I saw some guys with a camp stove cooking in there,and wondered if this is accepted.I think it's great,especially on days with high wind.Doesn't seem like a problem considering the concrete floor and minimal flammable materials.Nothing wrong with a little coffee and Baileys after a couple of runs!


----------



## Pinner (Jan 29, 2004)

I can pretty well bet the USFS will frown on fires inside the hut. But that's because they are the federal government and they're kinda concerned about not having a brand new $750,000 building burn down a few weeks after it's opening. 

They're weird like that.


----------



## El Flaco (Nov 5, 2003)

Pinner said:


> I can pretty well bet the USFS will frown on fires inside the hut. But that's because they are the federal government and they're kinda concerned about not having a brand new $750,000 building burn down a few weeks after it's opening.
> 
> They're weird like that.


I would have to agree. Looks like a decent sheltered patio outside to fire up a camp stove.


----------



## Jahve (Oct 31, 2003)

Pinner said:


> I can pretty well bet the USFS will frown on fires inside the hut. But that's because they are the federal government and they're kinda concerned about not having a brand new $750,000 building burn down a few weeks after it's opening.
> 
> They're weird like that.


 
WOW!! That hut cost $750,000.... 

Nice hut and I am sure it will get a bunch of use as more people seem to ski berthod pass than just about anywhere in the bc.. It is great to be able to get out of the elements to warm up or exchnge stories with other users... What I am sayin is that I think that the number of people up there shows that a hut will get use, is a good idea, and it is good to see one put in.. So I am not hatin on the hut - AGAIN it is a good idea, it is a nice hut, and will make it easier for people to access the BC.. It just got me thinkin of how our good old govt can burn through the cash!!
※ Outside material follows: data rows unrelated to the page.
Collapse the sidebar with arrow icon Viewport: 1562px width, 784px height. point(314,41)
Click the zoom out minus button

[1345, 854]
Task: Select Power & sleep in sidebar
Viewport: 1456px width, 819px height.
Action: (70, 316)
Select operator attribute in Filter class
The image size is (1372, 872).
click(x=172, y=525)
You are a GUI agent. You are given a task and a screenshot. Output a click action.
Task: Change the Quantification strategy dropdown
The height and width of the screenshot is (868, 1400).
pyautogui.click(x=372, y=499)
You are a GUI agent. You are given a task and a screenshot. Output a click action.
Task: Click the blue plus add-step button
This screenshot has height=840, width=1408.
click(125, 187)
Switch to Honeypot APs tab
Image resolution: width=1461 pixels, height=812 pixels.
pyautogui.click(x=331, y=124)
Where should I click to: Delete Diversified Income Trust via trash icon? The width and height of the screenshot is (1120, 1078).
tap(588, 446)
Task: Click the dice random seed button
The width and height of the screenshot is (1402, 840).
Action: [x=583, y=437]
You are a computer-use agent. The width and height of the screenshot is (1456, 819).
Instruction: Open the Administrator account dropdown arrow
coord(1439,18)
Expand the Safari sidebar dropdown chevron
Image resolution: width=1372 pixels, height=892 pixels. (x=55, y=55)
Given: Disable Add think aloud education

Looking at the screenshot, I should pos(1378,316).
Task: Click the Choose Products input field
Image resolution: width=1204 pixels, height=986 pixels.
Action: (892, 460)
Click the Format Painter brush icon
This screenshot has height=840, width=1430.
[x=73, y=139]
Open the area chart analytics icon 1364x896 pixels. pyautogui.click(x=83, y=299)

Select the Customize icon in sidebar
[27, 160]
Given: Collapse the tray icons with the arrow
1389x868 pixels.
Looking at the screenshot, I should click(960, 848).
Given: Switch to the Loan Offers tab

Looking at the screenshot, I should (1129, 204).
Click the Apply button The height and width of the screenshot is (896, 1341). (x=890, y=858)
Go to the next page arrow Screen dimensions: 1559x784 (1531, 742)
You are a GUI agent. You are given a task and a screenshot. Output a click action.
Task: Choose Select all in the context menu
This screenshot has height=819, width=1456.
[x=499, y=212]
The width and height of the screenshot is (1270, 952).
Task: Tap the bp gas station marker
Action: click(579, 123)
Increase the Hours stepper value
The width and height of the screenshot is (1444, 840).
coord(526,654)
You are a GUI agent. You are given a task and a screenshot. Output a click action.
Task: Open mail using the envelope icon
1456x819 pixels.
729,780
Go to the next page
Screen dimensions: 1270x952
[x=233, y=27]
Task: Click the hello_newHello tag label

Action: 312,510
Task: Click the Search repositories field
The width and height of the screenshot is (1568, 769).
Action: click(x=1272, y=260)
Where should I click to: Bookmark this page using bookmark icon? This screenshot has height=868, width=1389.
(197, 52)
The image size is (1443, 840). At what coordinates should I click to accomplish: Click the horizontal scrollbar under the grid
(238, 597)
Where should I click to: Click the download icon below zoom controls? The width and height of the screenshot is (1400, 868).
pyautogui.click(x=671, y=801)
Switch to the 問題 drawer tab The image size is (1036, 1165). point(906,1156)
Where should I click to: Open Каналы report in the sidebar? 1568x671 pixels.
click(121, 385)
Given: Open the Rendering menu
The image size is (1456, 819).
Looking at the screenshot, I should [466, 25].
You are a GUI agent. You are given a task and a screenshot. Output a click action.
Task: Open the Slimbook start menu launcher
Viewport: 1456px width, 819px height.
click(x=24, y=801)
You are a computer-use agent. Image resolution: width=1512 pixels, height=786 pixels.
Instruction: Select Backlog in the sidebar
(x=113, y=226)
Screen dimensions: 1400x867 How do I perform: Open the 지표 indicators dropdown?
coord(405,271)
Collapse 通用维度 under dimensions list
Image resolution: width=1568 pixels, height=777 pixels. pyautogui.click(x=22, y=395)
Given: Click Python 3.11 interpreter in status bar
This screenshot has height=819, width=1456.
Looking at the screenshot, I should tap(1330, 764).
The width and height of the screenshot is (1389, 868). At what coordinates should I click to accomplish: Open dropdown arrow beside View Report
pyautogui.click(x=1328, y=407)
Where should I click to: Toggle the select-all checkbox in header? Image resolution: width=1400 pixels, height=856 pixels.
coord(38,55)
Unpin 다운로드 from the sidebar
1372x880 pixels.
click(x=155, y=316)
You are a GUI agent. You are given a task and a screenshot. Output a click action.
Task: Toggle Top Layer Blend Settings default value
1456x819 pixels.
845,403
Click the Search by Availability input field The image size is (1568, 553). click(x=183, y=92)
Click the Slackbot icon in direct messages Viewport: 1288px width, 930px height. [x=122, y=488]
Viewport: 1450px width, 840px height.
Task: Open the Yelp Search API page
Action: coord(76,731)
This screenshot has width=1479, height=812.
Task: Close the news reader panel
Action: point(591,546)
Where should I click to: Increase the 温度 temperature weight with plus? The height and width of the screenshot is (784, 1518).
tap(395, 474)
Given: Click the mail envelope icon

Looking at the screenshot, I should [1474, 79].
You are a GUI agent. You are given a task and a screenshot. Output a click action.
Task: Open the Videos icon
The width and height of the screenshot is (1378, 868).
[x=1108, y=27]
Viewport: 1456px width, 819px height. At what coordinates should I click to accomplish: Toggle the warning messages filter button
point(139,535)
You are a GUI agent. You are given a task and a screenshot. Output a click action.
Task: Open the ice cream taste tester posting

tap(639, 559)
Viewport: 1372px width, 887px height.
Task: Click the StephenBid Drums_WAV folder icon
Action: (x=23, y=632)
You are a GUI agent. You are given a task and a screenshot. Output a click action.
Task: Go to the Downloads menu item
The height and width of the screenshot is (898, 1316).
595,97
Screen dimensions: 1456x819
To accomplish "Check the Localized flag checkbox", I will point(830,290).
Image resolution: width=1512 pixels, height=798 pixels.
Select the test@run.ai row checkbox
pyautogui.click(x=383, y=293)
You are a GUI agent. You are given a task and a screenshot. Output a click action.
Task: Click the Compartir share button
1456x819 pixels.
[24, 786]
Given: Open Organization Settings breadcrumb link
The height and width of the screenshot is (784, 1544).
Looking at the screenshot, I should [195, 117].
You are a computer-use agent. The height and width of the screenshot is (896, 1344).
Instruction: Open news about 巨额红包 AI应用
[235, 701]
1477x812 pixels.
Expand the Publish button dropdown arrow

It is classic how much money it takes the good old govt to get things done!! 3 quarters of a million.... 

Crazy but I was just lookin at a house that had buliding costs of about $700,000. The house was 4 bedrooms, 4 and a half baths, off the grid, on full water, sewer, power, hot tub, sauna, tennis court, dish tv, internet, slate deck, a bunch of land, over 6000 sq/ft with alll the goods they will take $625k?????

Amazing how much it costs the govt to get something in.. But I guess the AHRA pays over $250,000 for a just a shitter here on the ARK so it looks like we taxpayers got a deal an a 2000 sq ft 3 quarter of a million dollar warming hut!


----------



## Dave Frank (Oct 14, 2003)

Agreed. Truly painful what it costs govt. to get anything built. I imagine this also has a bunch of volunteer hours in it that don't even count towards the total cost.


----------



## Jahve (Oct 31, 2003)

Yea, I know.. 

Or you could look at it like we got a warming hut for the cost of a missle or two that just dropped some where in the middle east.. 

Just a bit of sticker shock this am..


----------



## Pinner (Jan 29, 2004)

Don't get me wrong, I think it's a lot of money and I'm sure it could have been done for less money.

That said, it's not fair to compare a residential project to this hut. Residential doesn't need a NEPA analysis, doesn't have to consider construction at 12,000', doesn't have to be ADA compliant, doesn't need to make concession for 100+ parked cars, drainage, snow removal, composting toilets, radiant heat, etc.


----------